▶ [TEXT PROVIDED]
Of the 253 households, 30.04% had children under the age of 18 living with them, 47.83% were married couples living together, 11.46% had a female householder with no husband present, 6.32% had a male householder with no wife present, and 34.39% were non-families. 30.43% of all households were made up of individuals, and 11.86% had someone living alone who was 65 years of age or older. The average household size was 2.57 and the average family size was 3.23.

In the city, the population was spread out, with 26.27% under the age of 18, 60.37% ages 18 to 64, and 13.36% age 65 and older. The median age was 38.6 years. 50.54% of the population were females, and 49.46% were males.

The median household income was $34,805, and the median family income was $48,333. Males had a median income of $32,188, versus $30,750 for females. The per capita income for the city was $20,587. About 8.0% of families and 10.8% of the population were below the poverty line, including 6.1% of those under age 18 and 26.4% of those age 65 and over.

===2000 census===
As of the census of 2000, there was a population of 630, with 265 households and 182 families residing in the city. The population density was 639.9 PD/sqmi. There were 280 housing units at an average density of 284.4 /sqmi. The racial makeup of the city was 72.54% White, 23.49% African American, 0.48% Asian, 0.79% from other races, and 2.70% from two or more races. Hispanic or Latino of any race were 1.90% of the population.

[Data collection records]
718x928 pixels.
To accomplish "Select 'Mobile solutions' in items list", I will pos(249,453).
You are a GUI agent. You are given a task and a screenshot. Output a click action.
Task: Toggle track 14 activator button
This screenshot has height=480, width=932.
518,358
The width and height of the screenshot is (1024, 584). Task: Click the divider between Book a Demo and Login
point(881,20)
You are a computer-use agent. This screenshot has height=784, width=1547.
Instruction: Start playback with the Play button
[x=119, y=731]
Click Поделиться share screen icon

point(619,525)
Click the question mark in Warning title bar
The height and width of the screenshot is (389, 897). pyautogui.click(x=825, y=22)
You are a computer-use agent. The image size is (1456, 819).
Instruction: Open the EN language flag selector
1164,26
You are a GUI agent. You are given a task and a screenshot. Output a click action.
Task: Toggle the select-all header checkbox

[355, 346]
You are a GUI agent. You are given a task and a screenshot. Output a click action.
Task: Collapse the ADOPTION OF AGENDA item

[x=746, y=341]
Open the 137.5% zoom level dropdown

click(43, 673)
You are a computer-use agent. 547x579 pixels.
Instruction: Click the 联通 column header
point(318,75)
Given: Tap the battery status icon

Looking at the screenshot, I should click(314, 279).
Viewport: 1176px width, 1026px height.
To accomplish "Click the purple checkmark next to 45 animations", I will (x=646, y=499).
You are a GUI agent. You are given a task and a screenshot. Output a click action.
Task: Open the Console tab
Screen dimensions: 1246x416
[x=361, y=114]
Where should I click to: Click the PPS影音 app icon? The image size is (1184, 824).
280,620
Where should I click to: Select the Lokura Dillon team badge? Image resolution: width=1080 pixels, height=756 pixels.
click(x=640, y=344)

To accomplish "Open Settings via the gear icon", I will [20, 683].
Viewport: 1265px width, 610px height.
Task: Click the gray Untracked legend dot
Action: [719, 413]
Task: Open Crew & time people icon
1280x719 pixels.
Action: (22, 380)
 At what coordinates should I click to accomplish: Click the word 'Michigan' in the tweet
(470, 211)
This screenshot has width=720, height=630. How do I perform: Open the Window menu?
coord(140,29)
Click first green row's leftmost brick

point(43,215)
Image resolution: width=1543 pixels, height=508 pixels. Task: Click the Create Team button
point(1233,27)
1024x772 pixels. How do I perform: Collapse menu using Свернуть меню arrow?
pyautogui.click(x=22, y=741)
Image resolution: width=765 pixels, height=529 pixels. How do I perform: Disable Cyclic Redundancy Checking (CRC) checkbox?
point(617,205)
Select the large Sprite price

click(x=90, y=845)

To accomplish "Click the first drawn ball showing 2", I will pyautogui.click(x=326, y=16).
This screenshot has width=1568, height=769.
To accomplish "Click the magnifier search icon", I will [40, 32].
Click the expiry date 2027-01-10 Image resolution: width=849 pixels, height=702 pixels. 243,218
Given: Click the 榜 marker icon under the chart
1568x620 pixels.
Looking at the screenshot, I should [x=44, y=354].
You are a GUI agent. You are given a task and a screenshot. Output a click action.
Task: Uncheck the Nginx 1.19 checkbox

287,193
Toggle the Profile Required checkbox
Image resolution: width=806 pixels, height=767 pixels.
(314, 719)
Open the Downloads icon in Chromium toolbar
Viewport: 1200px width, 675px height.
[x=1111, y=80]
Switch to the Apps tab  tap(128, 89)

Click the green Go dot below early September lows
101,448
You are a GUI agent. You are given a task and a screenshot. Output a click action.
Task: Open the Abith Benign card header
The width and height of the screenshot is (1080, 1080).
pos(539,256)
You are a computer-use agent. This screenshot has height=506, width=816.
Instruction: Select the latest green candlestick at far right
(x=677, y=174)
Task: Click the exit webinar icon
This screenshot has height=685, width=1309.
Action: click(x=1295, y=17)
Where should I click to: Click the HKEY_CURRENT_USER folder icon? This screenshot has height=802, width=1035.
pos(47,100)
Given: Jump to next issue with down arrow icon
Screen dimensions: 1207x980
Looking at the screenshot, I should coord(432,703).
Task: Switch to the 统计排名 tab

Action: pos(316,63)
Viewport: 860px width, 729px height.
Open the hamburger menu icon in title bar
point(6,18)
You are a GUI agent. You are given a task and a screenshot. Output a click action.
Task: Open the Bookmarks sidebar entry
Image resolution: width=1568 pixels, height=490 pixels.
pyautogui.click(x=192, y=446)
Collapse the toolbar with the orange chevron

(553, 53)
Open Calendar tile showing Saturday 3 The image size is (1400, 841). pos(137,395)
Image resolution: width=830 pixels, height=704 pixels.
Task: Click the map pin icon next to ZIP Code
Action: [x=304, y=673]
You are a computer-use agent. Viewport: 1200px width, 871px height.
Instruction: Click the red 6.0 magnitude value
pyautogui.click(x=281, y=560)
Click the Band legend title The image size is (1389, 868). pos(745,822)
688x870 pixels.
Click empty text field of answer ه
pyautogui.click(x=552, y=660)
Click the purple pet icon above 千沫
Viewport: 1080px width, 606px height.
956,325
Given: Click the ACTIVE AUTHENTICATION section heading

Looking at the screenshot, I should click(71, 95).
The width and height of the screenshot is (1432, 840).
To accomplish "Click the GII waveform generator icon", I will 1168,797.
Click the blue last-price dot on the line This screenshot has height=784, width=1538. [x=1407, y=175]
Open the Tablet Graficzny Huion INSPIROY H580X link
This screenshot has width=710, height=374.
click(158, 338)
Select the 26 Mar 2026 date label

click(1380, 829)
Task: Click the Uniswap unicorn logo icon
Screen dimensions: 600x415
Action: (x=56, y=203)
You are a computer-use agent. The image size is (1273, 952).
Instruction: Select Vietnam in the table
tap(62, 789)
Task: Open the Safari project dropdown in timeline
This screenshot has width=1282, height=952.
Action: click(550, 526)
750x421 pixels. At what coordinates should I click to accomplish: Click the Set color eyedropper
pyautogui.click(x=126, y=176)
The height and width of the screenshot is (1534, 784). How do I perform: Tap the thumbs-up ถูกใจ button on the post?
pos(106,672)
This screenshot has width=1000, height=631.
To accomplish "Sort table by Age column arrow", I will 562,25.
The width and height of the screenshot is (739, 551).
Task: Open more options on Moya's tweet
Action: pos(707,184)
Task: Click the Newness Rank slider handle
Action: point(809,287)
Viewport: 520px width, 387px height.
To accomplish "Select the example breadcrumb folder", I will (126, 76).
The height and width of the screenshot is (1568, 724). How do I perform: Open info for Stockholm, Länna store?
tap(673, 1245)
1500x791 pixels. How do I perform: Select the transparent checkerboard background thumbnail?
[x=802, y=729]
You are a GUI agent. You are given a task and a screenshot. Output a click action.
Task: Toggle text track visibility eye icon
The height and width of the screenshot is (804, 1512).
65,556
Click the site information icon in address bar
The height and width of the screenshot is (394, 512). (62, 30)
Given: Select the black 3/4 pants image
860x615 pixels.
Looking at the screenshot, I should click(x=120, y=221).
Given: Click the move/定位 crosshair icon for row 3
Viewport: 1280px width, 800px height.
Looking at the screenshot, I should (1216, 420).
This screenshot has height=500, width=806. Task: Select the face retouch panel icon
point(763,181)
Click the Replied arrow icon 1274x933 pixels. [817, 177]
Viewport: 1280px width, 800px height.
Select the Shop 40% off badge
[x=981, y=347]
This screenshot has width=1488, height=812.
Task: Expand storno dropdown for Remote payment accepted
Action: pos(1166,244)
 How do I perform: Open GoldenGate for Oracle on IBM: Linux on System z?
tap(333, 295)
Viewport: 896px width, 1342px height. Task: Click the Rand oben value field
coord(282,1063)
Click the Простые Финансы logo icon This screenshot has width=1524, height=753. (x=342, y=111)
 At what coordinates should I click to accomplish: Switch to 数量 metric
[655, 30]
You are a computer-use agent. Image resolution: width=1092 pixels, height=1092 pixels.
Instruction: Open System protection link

▶ [WORK INSTRUCTION A] Decide whether each statement agrees with the city census text: (i) In 2000 the city had 265 households. (ii) Females made up less than half of the city's population. (iii) The median family income was higher than the median household income. For each, answer yes or no and quote the deciding words.
▶ [WORK INSTRUCTION B] Carry on the city census text, starting after its last sentence.

▶ [REPLY A]
(i) Yes: "with 265 households and 182 families residing in the city"
(ii) No: "50.54% of the population were females"
(iii) Yes: "The median household income was $34,805, and the median family income was $48,333."

▶ [REPLY B]
There were 265 households, out of which 24.9% had children under the age of 18 living with them, 56.2% were married couples living together, 9.8% had a female householder with no husband present, and 31.3% were non-families. 29.1% of all households were made up of individuals, and 12.5% had someone living alone who was 65 years of age or older. The average household size was 2.38 and the average family size was 2.92.

In the city, the population was spread out, with 22.5% under the age of 18, 8.3% from 18 to 24, 26.7% from 25 to 44, 26.8% from 45 to 64, and 15.7% who were 65 years of age or older. The median age was 39 years. For every 100 females, there were 91.5 males. For every 100 females age 18 and over, there were 88.4 males.

The median income for a household in the city was $33,750, and the median income for a family was $40,781. Males had a median income of $31,389 versus $18,333 for females. The per capita income for the city was $18,586. About 5.7% of families and 8.6% of the population were below the poverty line, including 14.0% of those under age 18 and 12.9% of those age 65 or over.
==Economy==
The city is across the Hiwassee River from a large paper mill operation of Resolute Forest Products in Calhoun, which is a major local employer. Logging trucks and rail traffic to and from this plant frequently traverse Charleston.

Charleston is the postal address of the international headquarters of the Christian denomination The Church of God, commonly called "The Church of God (Charleston, Tennessee)" to distinguish it from other similarly named denominations. However, the denomination's headquarters are actually located in Cleveland.

Olin Chemical and Lonza, both located on Old Lower River Road in Charleston, make pool chemicals as well as several other products. They employ several hundred people.

GE Lighting (DHL Supply Chain) broke ground right off the interstate in 2007 and employs several hundreds of people, distributing General Electric light bulbs.
An Amazon Fulfillment Center, located off the interstate in Charleston, employs several hundred people.

Germany-based chemical company Wacker Chemie broke ground in 2011 on a new solar-grade polysilicon production facility (550-acre Greenfield site). At a cost of $2 billion, 650 new jobs were generated.

==Arts and culture==
The International Cowpea Festival and Cook-off, commonly referred to as the Cowpea Festival, takes place in Charleston each year of the second Saturday in September.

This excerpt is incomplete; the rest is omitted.